Mentionnons simplement qu’il existe des techniques de brouillage
qui permettent d’enlever à toute représentation son
effet paralysant.
Reprenons
l’exemple de la personne qui rentre chez-elle le vendredi soir en
ressassant sans arrêt dans sa tête la critique acerbe que
son patron lui a faite. Supposons qu’elle réussisse à
prendre une distance par rapport à la scène et qu’elle
la voit comme si elle se passait très loin d’elle, entre
deux autres personnes; immédiatement, cette dissociation va
réduire l’anxiété.
Supposons
maintenant qu’à la place de l’image claire, précise
et toute en couleur de la scène, elle brouille volontairement
l’image, qu’elle l’éloigne d’elle et qu’elle la voit
en tons de gris. Ajoutez à cela qu’elle repasse la scène
modifiée en l’accompagnant d’une bande sonore amusante, la
chanson Acuna Matata du Roi Lion par exemple.
Supposons
encore qu’elle fasse défiler la scène à
l’envers, à vitesse rapide ou qu’elle entende la voix de
son patron comme si elle était au ralenti. Enfin, supposons
qu’en plus de tout cela, elle arrive à imaginer son patron
avec une perruque et un nez de clown, faisant la même critique
mais, cette fois-ci, avec une petite voix de crécerelle…
Pensez-vous que la scène va provoquer le même effet ?
En
fait, seulement un de ces moyens aura probablement suffi à
brouiller la représentation paralysante et, conséquemment,
à modifier l’effet qu’elle a sur notre quidam. Voilà
ce que réussissent à faire ceux qui entretiennent des
états d’esprit dynamisants: ils jouent avec leur cinéma
intérieur, ils modifient la perspective qu’ils ont d’une
situation de façon à entretenir l’état
d’esprit souhaité.
MODIFIER
SON NON-VERBAL
Notre
physiologie s’accorde avec notre état intérieur,
puisque le corps et l’esprit font partie du même système.

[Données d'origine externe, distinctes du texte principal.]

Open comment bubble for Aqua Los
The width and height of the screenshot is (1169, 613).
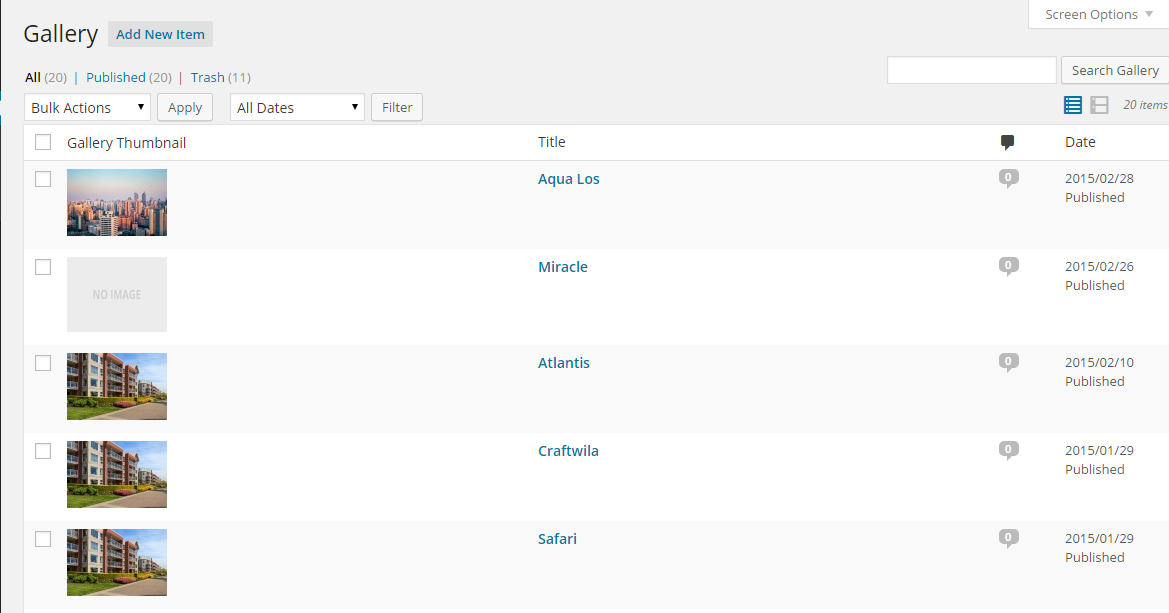coord(1008,179)
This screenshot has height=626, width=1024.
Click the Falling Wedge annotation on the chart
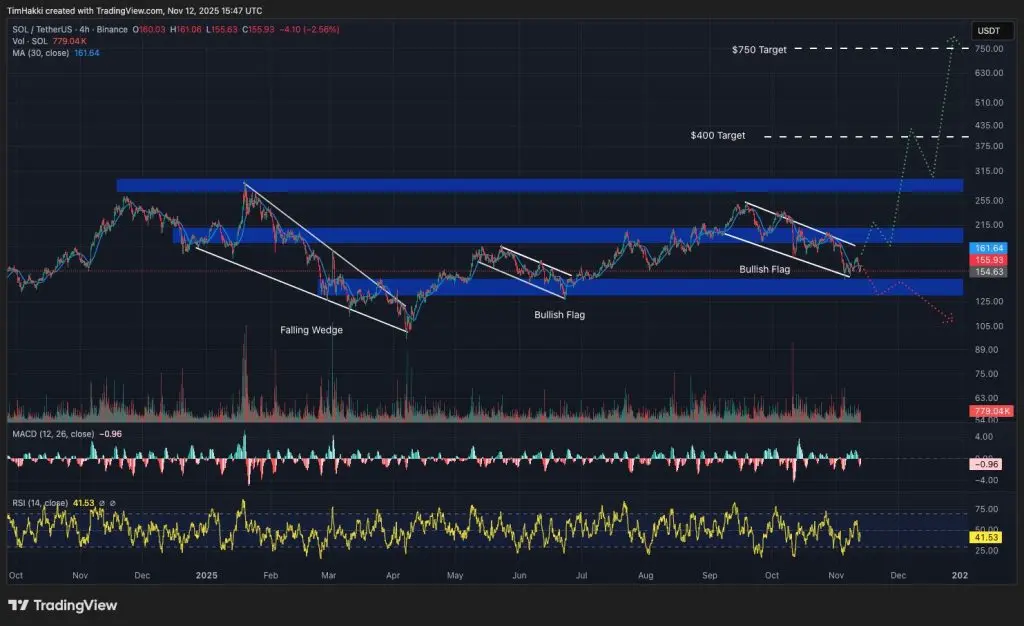pyautogui.click(x=311, y=329)
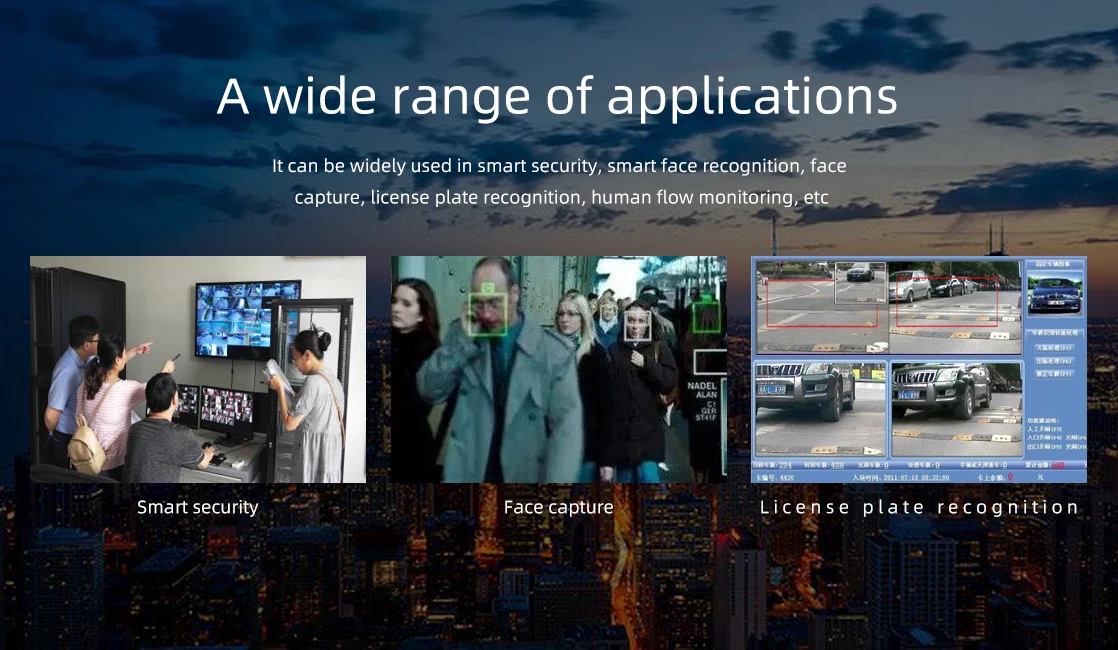Click the entry time 2011-07-18 status text
Image resolution: width=1118 pixels, height=650 pixels.
901,477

Cela implique donc, non seulement que nous modifions notre
physiologie en modifiant notre état d’esprit, mais également
que nous modifions notre état d’esprit en modifiant notre
physiologie. Nous en avons déjà parlé ailleurs
1, mais j’aimerais revenir sur ce point pour souligner une autre
stratégie qu’emploient les personnes dites positives. Elles
ont compris, souvent inconsciemment, que les émotions sont
créées par le mouvement, ce que la langue de
Shakespeare exprime très bien: Emotion is created by motion.
Quand
elles veulent se mettre dans un état interne donné,
elles se mettent en mouvement et adopte la physiologie correspondant
à l’état désiré, provoquant ainsi
rapidement un changement dans leur état d’esprit.
Combien
de fois il m’est arrivé de contrôler mon tract et de
provoquer l’émotion requise pour bien donner un cours ou une
conférence, simplement en prenant une démarche
confiante, en redressant les épaules, en accrochant un sourire
sur mon visage, en faisant comme si j’étais sûr de
moi, disponible. Combien de fois j’ai pu vérifier alors que
je retrouvais instantanément l’état intérieur
dynamisant nécessaire pour bien faire mon travail.
Chaque
état d’esprit a sa physiologie correspondante. La façon
dont on bouge les quatre-vingt dix muscles de notre visage, nos
gestes, notre façon de marcher, le rythme de notre voix, notre
façon de respirer, tous ces éléments déterminent
la façon dont on se sent. Si vous voulez vous sentir détendu,
amoureux, sûr de vous, motivé, généreux,
enthousiaste, déterminé, joyeux, plein de vitalité,
changez votre façon de bouger, de respirer. L’effet sera
plus immédiat que de vous répéter sans cesse Il
faut que je sois positif et vous sortirez plus rapidement d’un état
d’esprit paralysant.
CONCLUSION
J’aimerais presque vous dire, en terminant, que nous sommes jusqu’à un certain point condamnés à contrôler nos états d’esprit, sous peine d’être contrôlés par eux, par la température, par le résultat d’une partie de hockey ou de foot, par l’humeur des autres, etc. Vous savez maintenant un peu plus comment font ceux et celles qui arrivent à le faire. À vous de jouer et de décider de mettre en pratique ces moyens.